Canada's C-Suite weighs in on worries about the Trump administration
Canadian executives are more confident than they’ve been in nearly three years amid stabilizing oil prices, a rebound in domestic economic growth and expectations U.S. President Donald Trump’s policies will be positive for business.
In BNN’s quarterly C-Suite Survey, conducted by KPMG, 92 per cent of the 157 executives polled from Feb. 27 to March 24 said they expected their firm to post either strong or moderate growth over the next year. And 88 per cent expect Canadian economic growth over the next 12 months -- the strongest vote of confidence since October 2014.

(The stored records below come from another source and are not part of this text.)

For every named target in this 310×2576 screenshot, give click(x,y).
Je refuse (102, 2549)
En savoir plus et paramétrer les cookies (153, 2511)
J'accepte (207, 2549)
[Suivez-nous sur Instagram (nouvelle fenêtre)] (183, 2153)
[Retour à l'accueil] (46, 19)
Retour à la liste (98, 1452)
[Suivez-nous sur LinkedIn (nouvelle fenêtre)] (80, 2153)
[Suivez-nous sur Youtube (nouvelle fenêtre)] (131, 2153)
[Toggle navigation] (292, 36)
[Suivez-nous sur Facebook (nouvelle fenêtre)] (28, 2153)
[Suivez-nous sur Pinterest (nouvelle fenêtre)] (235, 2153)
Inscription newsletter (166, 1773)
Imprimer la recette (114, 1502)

Executives in the services sector cited changes to U.S. corporate and personal tax rates, deregulation and reduction of government bureaucracy and Trump’s pro-business stance as the largest sources of optimism. In contrast, changes to the U.S. tax code encouraged only seven per cent of respondents from the resource sector, who are much more encouraged by the U.S. president’s support for pipelines and the subsequent expectations for stronger commodity prices, along with investments in infrastructure.

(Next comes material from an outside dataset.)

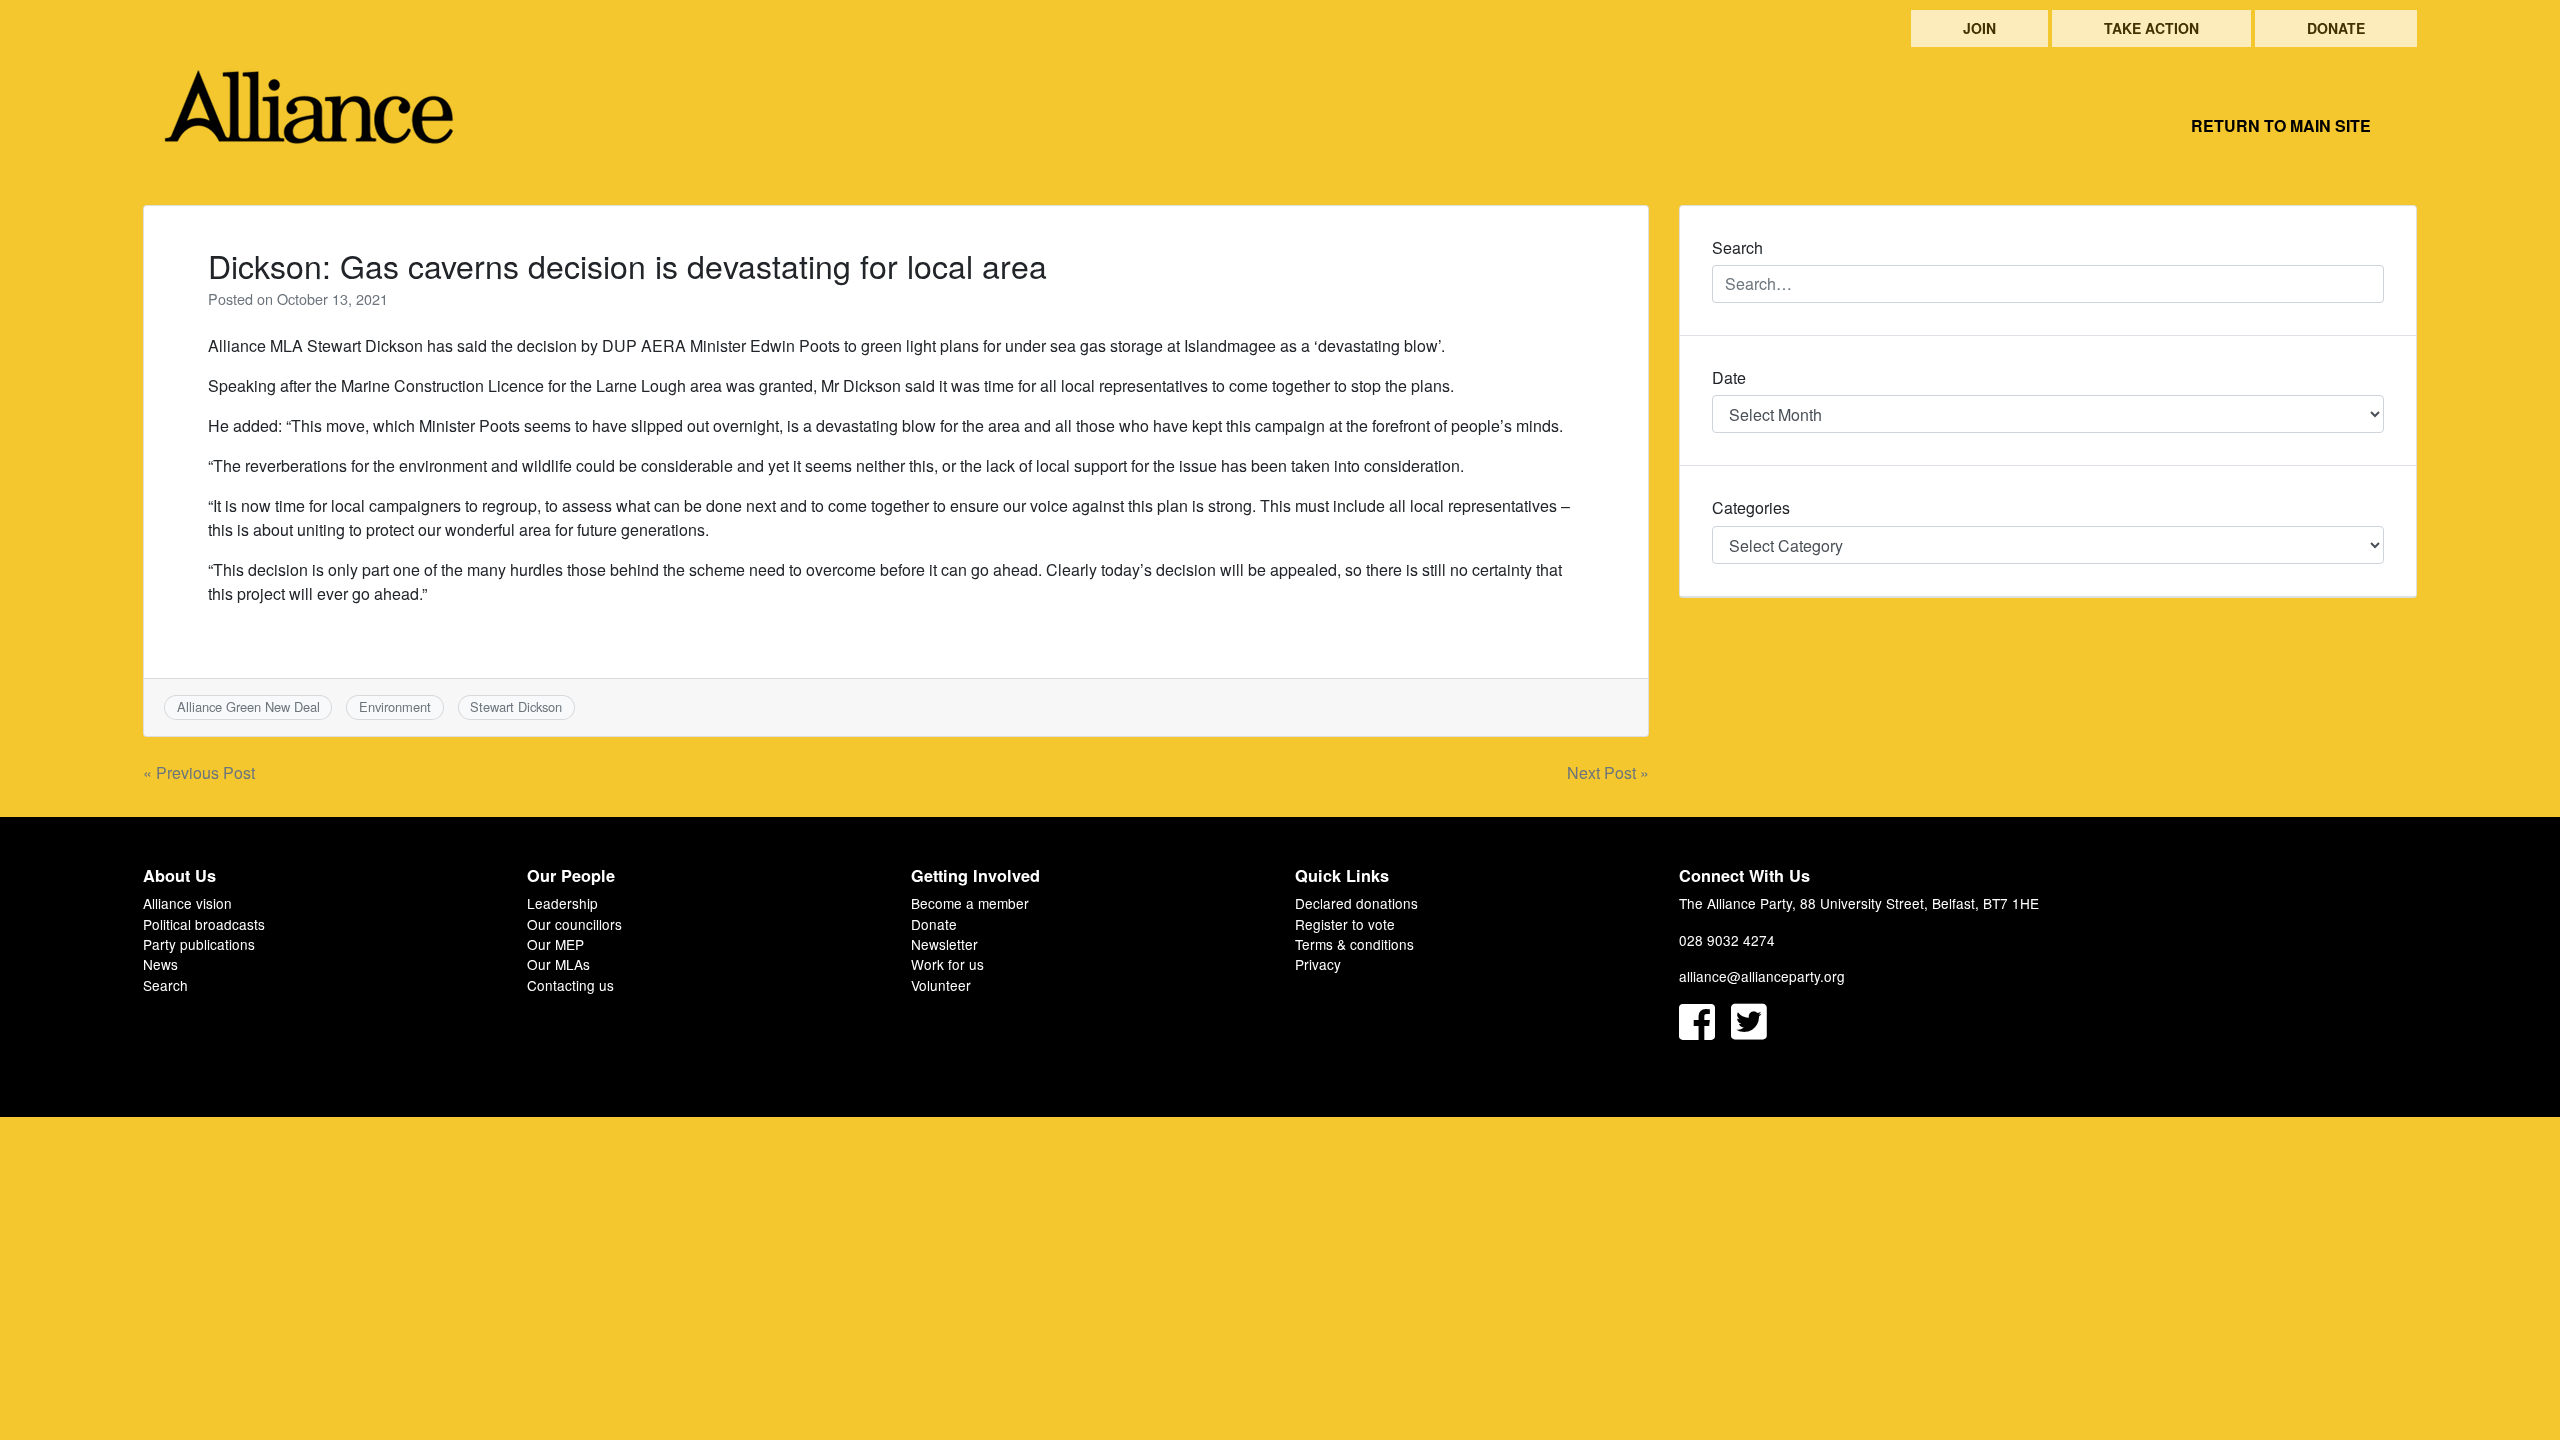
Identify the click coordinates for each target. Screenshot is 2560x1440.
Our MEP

Despite their optimism Trump’s policies will be pro-business, Canadian executives are taking an ambivalent view of the newly-minted president. Only nine per cent of respondents expressed a positive view of Trump, despite seven of every 10 believing their business will benefit from his policies and direction. Executives are taking a particularly dim view of Trump’s trade policy, with 62 per cent saying he’s done a poor job thus far.
Of particular concern on the trade front is the specter of restrictive trade policies, including the renegotiation of the North American Free Trade Agreement and a possible border adjustment tax. Nearly four of every 10 executives in the services sector cite NAFTA renegotiations as the biggest threat to their business, while the BAT is top of mind for the resources sector.
However, the C-Suite is urging Prime Minister Justin Trudeau to avoid poking the bear: only 35 per cent of respondents say Parliament Hill should speak out against the president when he violates values important to Canada.
Indeed, Trump’s ascension to the White House is prompting executives to call for Canada to take some of its eggs out of the American basket, with more than one-half of respondents saying Canada should prioritize new trade agreements in the Asia-Pacific region at least as much as U.S. trade talks.
But many believe they may not have to deal with him for long: 30 per cent say it’s unlikely Trump fulfills his term.